START DATA TO EXAMINE

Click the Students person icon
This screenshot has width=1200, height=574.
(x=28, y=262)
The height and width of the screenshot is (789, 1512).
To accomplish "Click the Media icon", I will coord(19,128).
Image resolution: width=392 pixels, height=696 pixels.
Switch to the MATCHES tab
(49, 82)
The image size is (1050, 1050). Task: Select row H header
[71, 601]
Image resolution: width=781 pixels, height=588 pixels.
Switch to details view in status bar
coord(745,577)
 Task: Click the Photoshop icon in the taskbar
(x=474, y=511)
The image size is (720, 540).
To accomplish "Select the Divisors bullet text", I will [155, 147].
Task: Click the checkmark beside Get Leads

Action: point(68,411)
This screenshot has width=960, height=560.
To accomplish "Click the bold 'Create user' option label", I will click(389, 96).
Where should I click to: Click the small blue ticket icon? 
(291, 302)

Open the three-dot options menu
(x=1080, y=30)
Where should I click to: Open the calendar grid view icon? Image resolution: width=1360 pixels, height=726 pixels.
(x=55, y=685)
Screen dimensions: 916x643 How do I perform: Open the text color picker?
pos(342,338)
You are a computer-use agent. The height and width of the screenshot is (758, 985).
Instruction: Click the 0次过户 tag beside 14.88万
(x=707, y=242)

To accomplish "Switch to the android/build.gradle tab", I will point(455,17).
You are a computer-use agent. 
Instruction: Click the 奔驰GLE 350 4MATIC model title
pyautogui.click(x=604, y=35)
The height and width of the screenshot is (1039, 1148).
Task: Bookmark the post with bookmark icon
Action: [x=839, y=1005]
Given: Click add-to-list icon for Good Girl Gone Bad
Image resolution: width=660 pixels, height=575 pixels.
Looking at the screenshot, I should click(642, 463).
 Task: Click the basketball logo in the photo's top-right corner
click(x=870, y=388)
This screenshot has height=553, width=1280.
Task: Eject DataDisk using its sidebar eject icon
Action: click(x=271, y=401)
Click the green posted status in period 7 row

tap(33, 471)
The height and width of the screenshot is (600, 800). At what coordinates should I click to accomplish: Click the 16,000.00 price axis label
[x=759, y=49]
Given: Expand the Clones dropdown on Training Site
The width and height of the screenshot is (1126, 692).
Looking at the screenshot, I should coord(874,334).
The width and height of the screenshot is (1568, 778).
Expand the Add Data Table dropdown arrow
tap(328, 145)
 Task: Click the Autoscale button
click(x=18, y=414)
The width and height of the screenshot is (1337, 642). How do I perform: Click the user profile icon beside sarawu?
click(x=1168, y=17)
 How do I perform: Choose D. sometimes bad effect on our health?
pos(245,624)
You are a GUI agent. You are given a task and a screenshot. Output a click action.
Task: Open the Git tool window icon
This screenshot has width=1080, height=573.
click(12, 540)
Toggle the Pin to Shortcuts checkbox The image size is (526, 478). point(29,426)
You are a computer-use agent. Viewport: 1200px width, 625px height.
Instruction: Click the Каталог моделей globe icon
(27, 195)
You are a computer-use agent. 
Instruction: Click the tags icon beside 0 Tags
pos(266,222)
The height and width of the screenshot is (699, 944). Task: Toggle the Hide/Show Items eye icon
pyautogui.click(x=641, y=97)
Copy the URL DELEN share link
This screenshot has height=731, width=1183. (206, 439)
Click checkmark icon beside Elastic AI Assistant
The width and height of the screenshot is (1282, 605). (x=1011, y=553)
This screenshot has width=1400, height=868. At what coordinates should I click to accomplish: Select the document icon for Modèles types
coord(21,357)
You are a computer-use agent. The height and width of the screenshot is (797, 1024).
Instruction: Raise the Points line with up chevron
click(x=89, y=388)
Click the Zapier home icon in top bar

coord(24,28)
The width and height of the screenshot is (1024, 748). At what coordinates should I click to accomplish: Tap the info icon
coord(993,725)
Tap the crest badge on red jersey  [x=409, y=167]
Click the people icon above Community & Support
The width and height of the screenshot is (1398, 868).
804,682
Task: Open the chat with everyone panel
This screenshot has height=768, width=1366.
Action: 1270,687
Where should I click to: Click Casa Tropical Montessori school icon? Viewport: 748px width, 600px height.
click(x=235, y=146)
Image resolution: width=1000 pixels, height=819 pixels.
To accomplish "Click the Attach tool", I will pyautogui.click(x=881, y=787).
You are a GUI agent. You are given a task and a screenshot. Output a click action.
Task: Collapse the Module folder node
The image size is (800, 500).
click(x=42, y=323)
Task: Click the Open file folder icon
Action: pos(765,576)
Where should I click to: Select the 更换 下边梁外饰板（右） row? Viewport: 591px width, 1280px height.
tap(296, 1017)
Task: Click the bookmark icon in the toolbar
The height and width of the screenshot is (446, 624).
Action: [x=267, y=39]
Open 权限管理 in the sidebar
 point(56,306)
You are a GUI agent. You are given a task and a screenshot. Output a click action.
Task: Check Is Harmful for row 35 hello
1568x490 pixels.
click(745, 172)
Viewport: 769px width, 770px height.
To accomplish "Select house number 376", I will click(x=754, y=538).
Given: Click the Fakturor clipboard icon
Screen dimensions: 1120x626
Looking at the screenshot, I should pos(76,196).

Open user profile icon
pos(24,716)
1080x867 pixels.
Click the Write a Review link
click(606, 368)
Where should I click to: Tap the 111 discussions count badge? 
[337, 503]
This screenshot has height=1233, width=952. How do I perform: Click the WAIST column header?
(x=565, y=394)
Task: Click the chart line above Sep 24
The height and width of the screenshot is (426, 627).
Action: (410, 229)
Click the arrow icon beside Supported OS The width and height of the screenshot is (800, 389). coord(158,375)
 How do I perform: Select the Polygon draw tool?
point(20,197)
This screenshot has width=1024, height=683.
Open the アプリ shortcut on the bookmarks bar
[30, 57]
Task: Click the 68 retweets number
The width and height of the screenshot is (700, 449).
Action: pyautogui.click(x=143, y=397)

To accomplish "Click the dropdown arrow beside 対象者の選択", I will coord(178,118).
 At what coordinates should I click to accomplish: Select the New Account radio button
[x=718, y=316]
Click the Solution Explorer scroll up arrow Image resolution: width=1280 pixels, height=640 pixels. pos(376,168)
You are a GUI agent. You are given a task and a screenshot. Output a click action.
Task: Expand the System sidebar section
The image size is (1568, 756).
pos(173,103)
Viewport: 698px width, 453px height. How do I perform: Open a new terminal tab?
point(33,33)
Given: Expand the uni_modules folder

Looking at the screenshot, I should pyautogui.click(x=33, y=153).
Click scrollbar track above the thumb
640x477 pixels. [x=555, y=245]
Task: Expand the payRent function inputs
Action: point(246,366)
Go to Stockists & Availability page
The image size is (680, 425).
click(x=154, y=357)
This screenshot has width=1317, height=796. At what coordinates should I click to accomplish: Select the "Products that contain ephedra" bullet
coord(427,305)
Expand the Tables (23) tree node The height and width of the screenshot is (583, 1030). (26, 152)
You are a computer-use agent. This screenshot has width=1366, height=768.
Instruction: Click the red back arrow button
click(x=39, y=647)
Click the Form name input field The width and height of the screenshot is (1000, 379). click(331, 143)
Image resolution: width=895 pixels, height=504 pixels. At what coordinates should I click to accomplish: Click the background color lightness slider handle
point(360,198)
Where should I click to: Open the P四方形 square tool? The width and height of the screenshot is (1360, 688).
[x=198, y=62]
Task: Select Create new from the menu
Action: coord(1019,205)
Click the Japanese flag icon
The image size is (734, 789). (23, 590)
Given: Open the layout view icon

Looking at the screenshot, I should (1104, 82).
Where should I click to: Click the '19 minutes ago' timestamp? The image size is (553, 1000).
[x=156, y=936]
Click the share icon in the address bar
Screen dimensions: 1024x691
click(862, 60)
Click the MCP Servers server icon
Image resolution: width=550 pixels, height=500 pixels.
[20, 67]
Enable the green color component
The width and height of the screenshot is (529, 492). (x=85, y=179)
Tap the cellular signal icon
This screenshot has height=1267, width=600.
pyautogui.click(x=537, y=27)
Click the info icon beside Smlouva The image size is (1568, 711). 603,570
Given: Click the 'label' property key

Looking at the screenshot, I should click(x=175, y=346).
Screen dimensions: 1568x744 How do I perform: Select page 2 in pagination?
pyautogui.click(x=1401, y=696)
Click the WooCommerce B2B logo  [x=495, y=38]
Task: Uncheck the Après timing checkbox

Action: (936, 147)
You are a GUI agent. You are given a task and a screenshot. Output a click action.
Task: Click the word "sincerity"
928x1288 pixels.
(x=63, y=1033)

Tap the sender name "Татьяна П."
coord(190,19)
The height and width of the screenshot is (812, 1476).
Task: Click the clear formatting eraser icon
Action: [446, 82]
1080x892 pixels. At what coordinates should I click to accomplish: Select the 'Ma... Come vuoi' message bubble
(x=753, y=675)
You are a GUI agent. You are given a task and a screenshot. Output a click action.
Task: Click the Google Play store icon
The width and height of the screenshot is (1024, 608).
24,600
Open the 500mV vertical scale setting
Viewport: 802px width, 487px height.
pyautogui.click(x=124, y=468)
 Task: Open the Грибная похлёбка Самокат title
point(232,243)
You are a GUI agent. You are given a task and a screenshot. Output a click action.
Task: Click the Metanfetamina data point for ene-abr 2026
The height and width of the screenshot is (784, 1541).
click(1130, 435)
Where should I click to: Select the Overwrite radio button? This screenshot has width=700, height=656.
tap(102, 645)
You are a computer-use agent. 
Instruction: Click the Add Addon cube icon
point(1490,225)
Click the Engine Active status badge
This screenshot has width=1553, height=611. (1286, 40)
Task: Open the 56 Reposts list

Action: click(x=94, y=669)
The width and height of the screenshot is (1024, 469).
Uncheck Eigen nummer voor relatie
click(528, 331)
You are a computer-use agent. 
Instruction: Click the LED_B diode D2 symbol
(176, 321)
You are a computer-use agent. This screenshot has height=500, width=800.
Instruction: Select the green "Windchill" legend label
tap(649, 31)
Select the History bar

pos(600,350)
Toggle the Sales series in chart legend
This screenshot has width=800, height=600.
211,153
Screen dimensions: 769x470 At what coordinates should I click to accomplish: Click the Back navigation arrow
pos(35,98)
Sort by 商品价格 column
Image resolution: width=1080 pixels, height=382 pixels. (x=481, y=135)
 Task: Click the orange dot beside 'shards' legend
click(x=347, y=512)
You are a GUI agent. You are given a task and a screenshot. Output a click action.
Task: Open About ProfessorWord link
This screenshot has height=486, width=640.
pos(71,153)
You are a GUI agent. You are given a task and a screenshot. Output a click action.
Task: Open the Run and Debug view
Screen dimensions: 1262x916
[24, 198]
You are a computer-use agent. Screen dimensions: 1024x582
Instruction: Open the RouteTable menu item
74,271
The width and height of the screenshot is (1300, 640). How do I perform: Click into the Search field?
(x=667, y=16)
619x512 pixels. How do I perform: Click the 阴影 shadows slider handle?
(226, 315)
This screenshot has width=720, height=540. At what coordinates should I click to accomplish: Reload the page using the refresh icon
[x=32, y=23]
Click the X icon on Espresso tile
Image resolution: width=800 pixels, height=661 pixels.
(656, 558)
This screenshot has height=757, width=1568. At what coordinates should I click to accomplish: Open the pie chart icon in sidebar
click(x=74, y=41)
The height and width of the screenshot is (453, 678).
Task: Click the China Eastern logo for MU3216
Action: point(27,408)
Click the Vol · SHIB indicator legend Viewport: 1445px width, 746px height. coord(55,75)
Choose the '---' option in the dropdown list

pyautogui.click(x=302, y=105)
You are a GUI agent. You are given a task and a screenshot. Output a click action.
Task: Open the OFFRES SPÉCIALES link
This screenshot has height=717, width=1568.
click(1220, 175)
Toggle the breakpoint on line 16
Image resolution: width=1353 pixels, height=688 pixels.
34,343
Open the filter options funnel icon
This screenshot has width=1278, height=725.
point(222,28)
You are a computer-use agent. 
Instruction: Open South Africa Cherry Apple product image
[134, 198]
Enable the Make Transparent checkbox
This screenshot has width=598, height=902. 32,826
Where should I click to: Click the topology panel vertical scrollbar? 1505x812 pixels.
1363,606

END DATA TO EXAMINE

TASK TO CARRY OUT:
Working through the data above, find every line holding "will" and copy it.

SOLUTION FOR THIS TASK:
To accomplish "Click the Media icon", I will coord(19,128).
To accomplish "Select the Divisors bullet text", I will [155, 147].
To accomplish "Click the bold 'Create user' option label", I will click(389, 96).
To accomplish "Switch to the android/build.gradle tab", I will point(455,17).
To accomplish "Click the Attach tool", I will pyautogui.click(x=881, y=787).
To accomplish "Select house number 376", I will click(x=754, y=538).
To accomplish "Click the dropdown arrow beside 対象者の選択", I will coord(178,118).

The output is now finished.